I am back from Camp Guernsey, Wy. Though I thought that we where going to get to fire the Mark 19, we didn't for several reasons... but I did get to fire the 203 Grenade launcher. The best way that I can describe what it is like is to say that it is a potato cannon... with high explosive potatoes! When you fire it, it makes that potato "POOP!" sound, then you can actually watch your round all the way to the target... then there is a very gratifying Kaboom! when your potato sized slug impacts in a small white sphere and shockwave. It is very intuitive to use and I was able to send my first round through a truck window at 200 yards. It may have been luck... but I don't think so.

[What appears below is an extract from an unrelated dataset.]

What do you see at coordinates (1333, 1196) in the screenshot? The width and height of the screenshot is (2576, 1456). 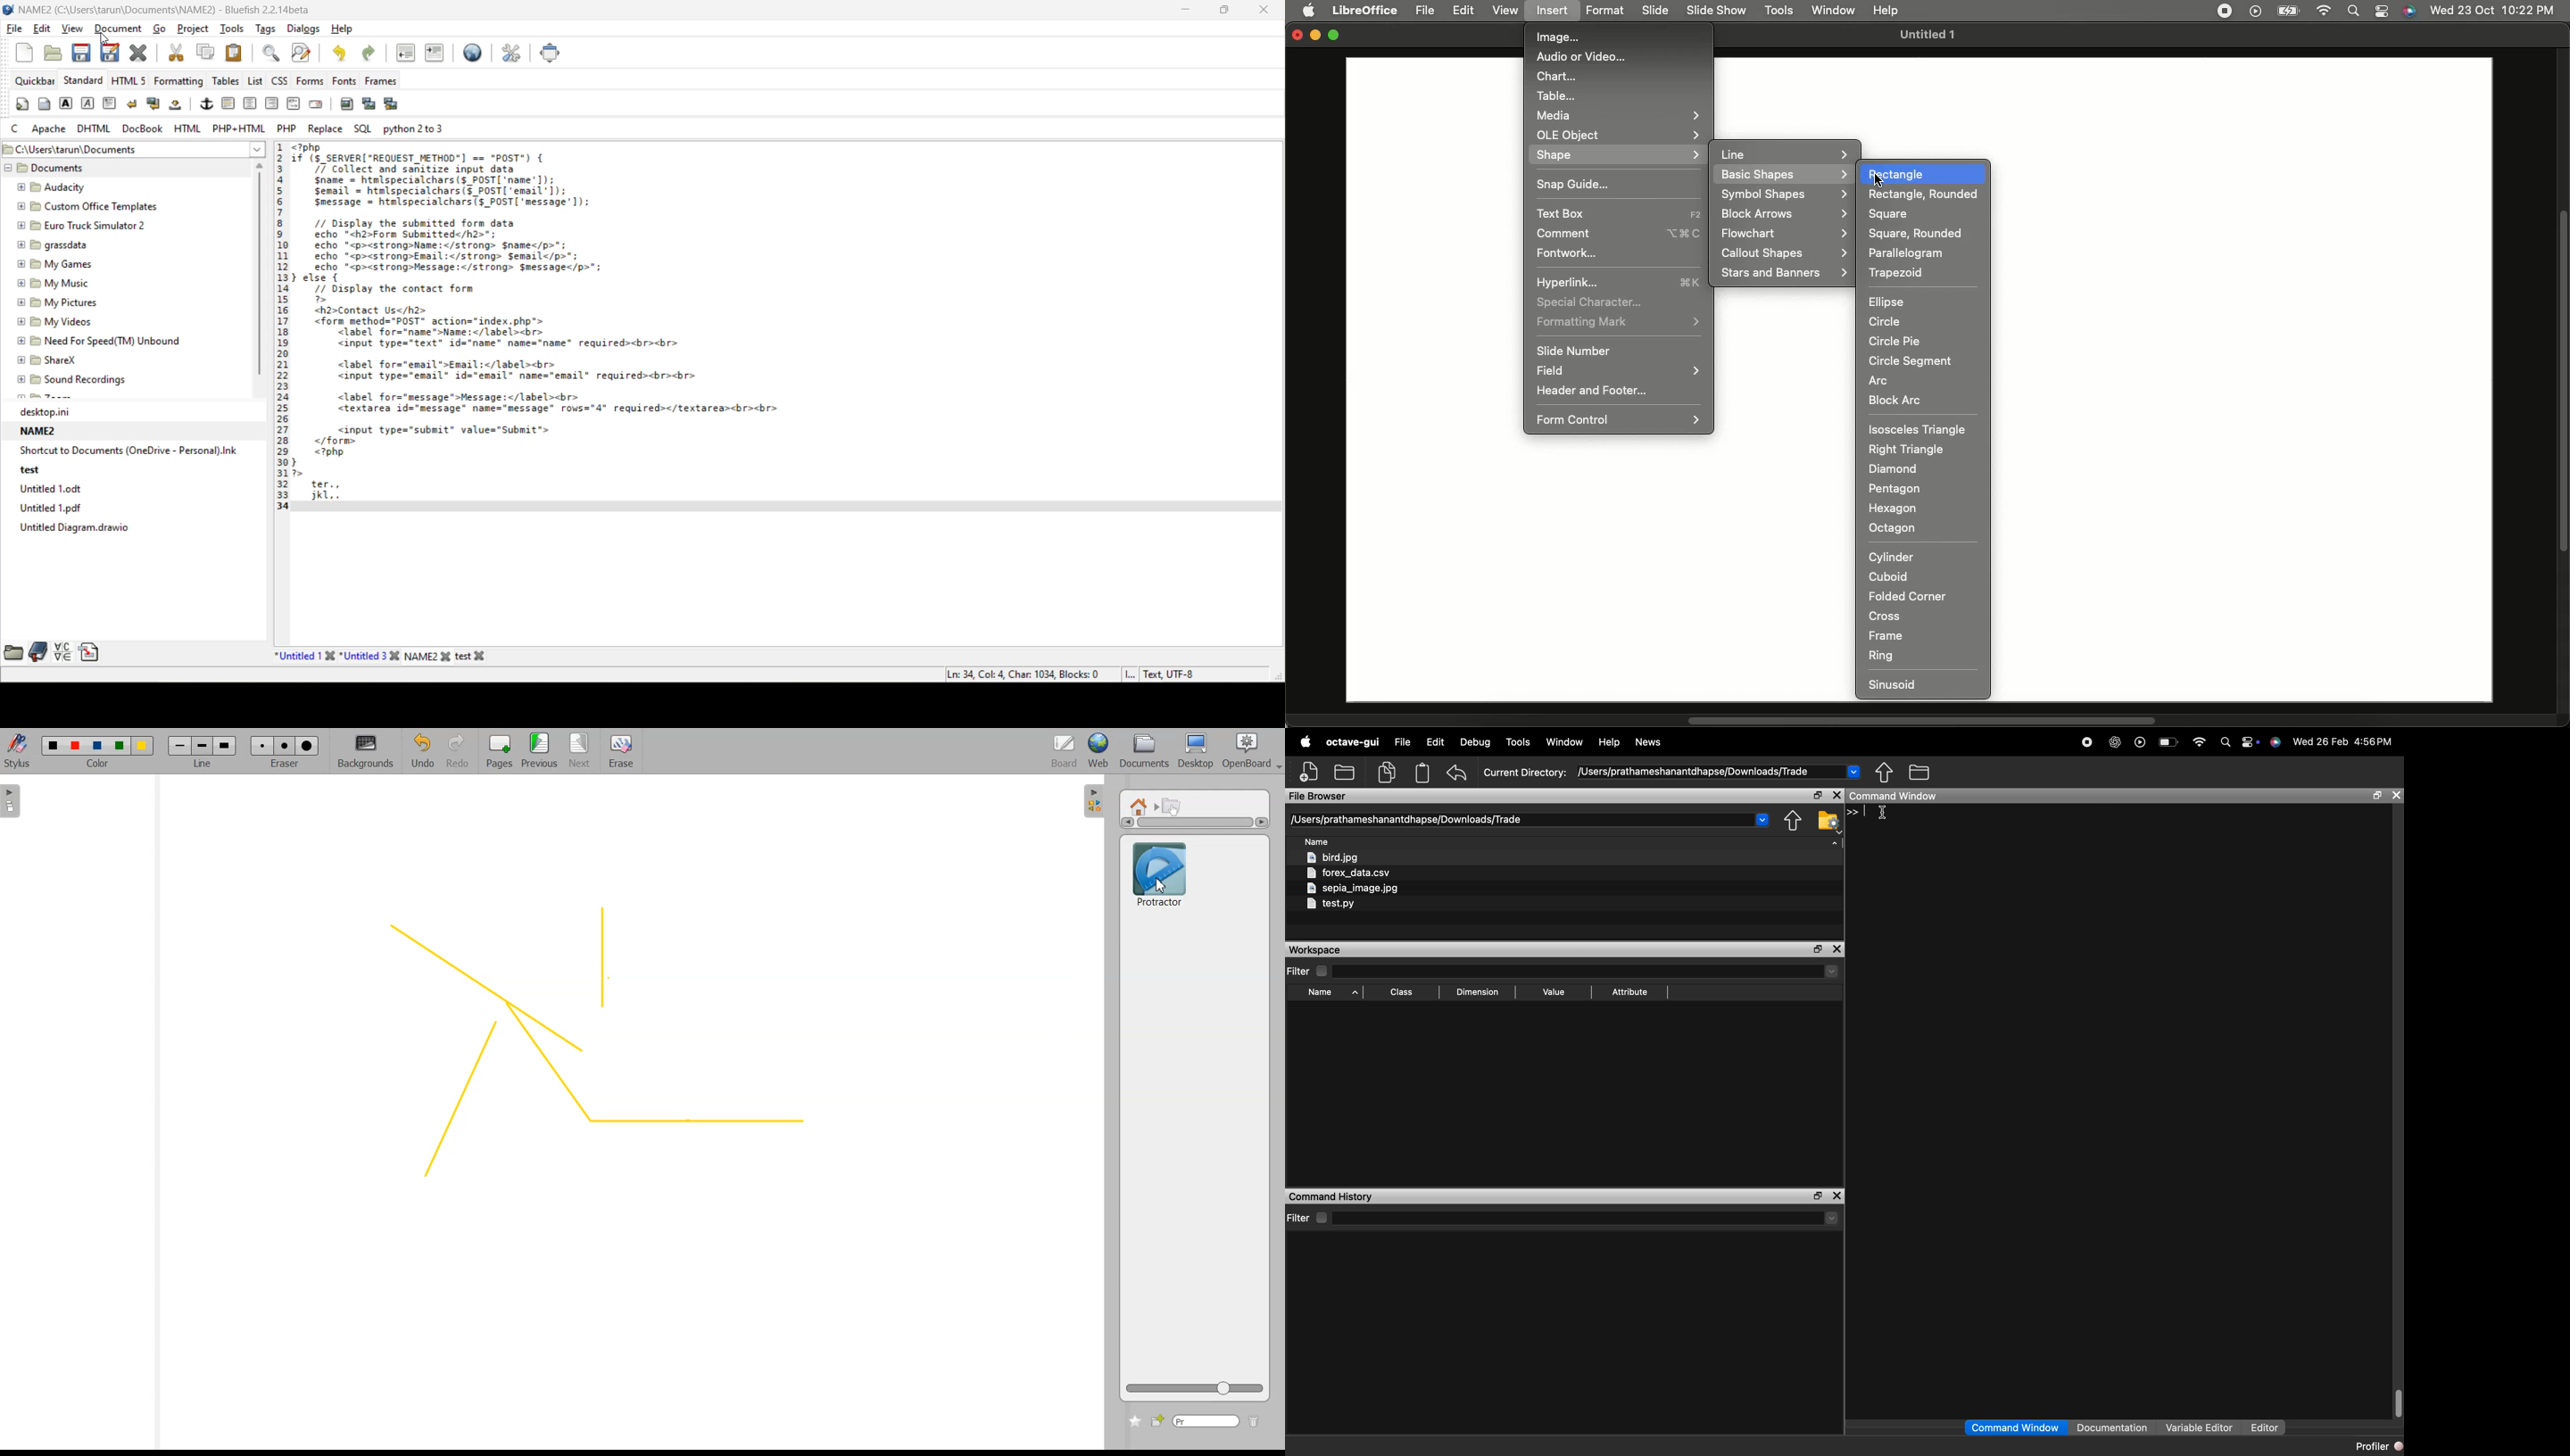 I see `Command History` at bounding box center [1333, 1196].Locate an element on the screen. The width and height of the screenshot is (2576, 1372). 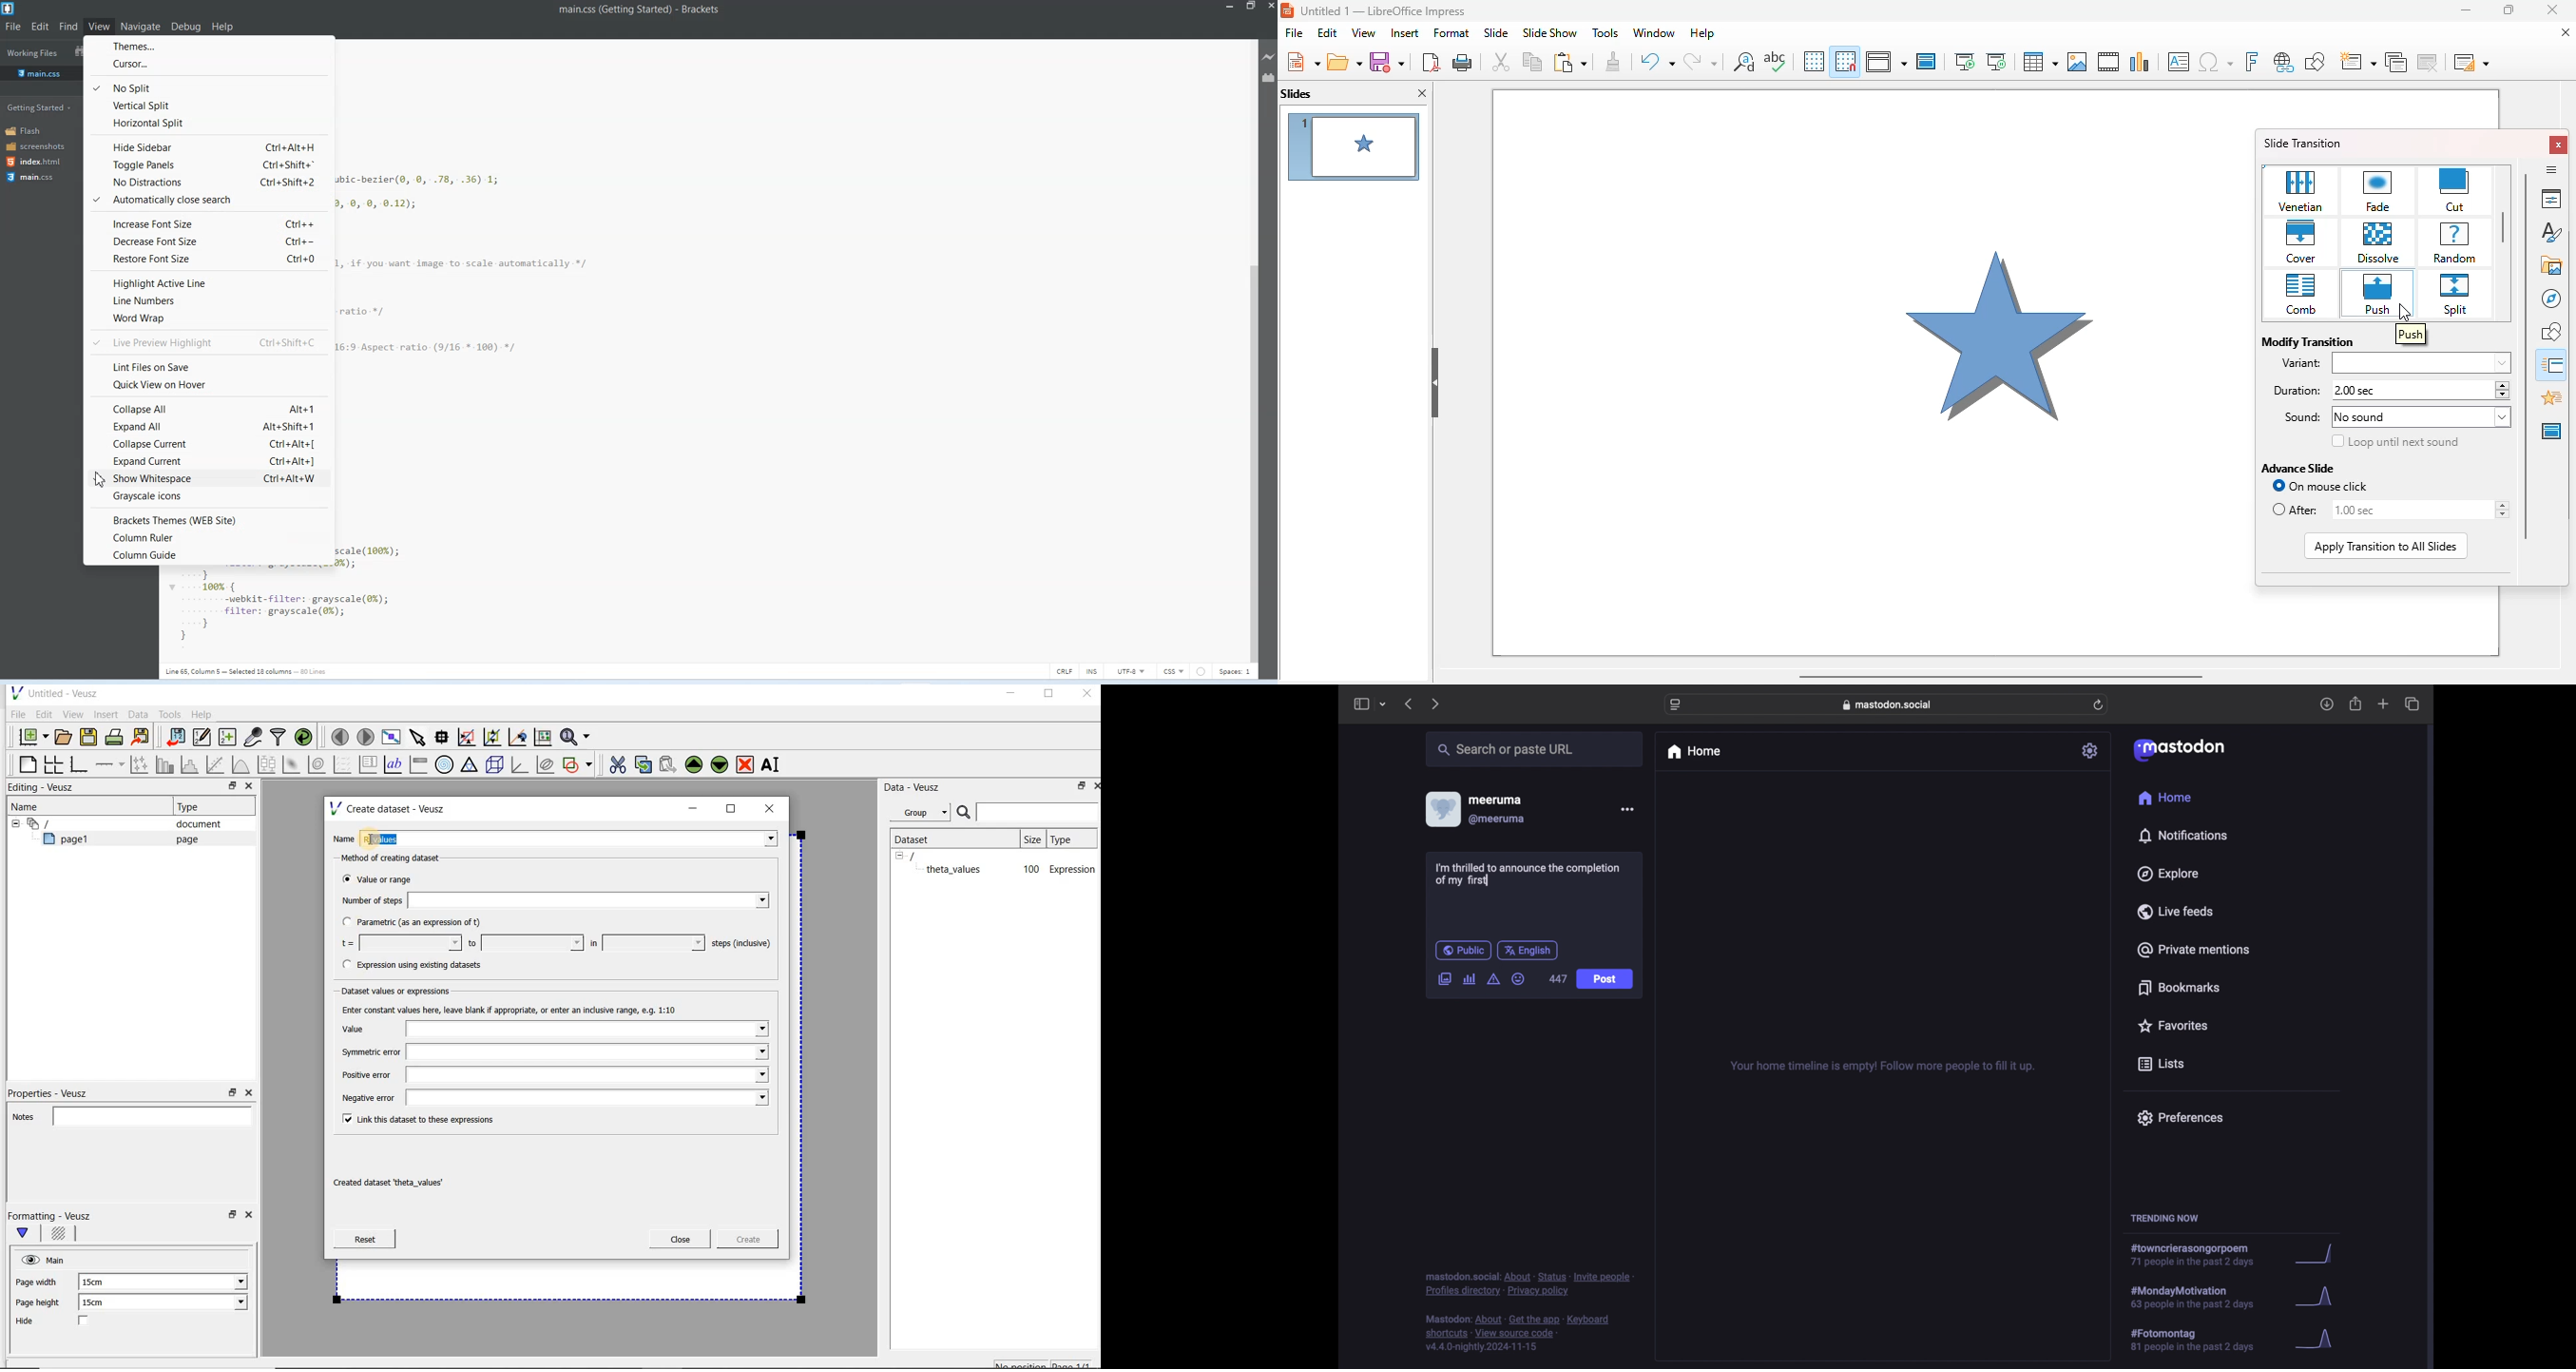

I also learned that I should pay more attention to livestock in and around my LZ's. There was a valley we where going up looking to insert our "sniper" types... all of a sudden I spotted a beautiful LZ right out the right door. It was fairly open with almost no obstacles, into the wind, and oriented out the descending terrain. Perfect except that there was some livestock... cows or horses or something nearby. Not my problem, they will move! I flipped a "U"ee and put her in there. My guys jumped out and I pulled pitch and flew out the valley. The flight engineer called out on the intercom that one of the cows was looking at us the whole time. I naturally assumed that the cow was very impressed by my heavy weight, 180 turning approach into that great LZ; maybe he wanted an autograph! As I found out later, that was not a cow, it was infact a Bull! I had accidentally dropped my team off in a literal bull pen! There was a Benny Hill style chase between my guys and the bull. They eventually got out of the pen, but gave me a lot of shit about it at the end of the day. I gave them some beer.
Hotties with guns. During the exercise, I was shot down several times. (Simulated) I was in a bar after the end of the exercise and I ended up meeting one of my adversaries who shot me down. It was a very cute little 21 year old blond! We talked for a wile and I tried to figure out how we could have done things better to prevent that sort of thing...(my shoot down) Eventually I told her that it more than a little turned me on that she had shot down my helicopter. She laughed and took that as a huge complement and made me say it again louder so that her friends could hear! I then leaned close to her ear and told her that in real life I would have survived the crash unscathed, secured my wounded, then found the biggest gun I could and hunted her down! After initially looking quite shocked; she smiled, laughed, and leaned close to my ear and told me that her only job that iteration had been to kill the helicopters, so that by the time I would have gotten my seatbelt unstraped, I would have had a bullet from her gun in my head! So I gave her a beer! (It is like flirting!)
2 comments:
(tips hat)
That's one hell of a good story. But there's something missing from the very last part.
How about:
"I then proceeded to boff her for the remainder of the evening."
Keep up the good work.
Damn that's hot. Nothing like a lady that can shoot you down in more ways than one. You should write erotic stories based on your life.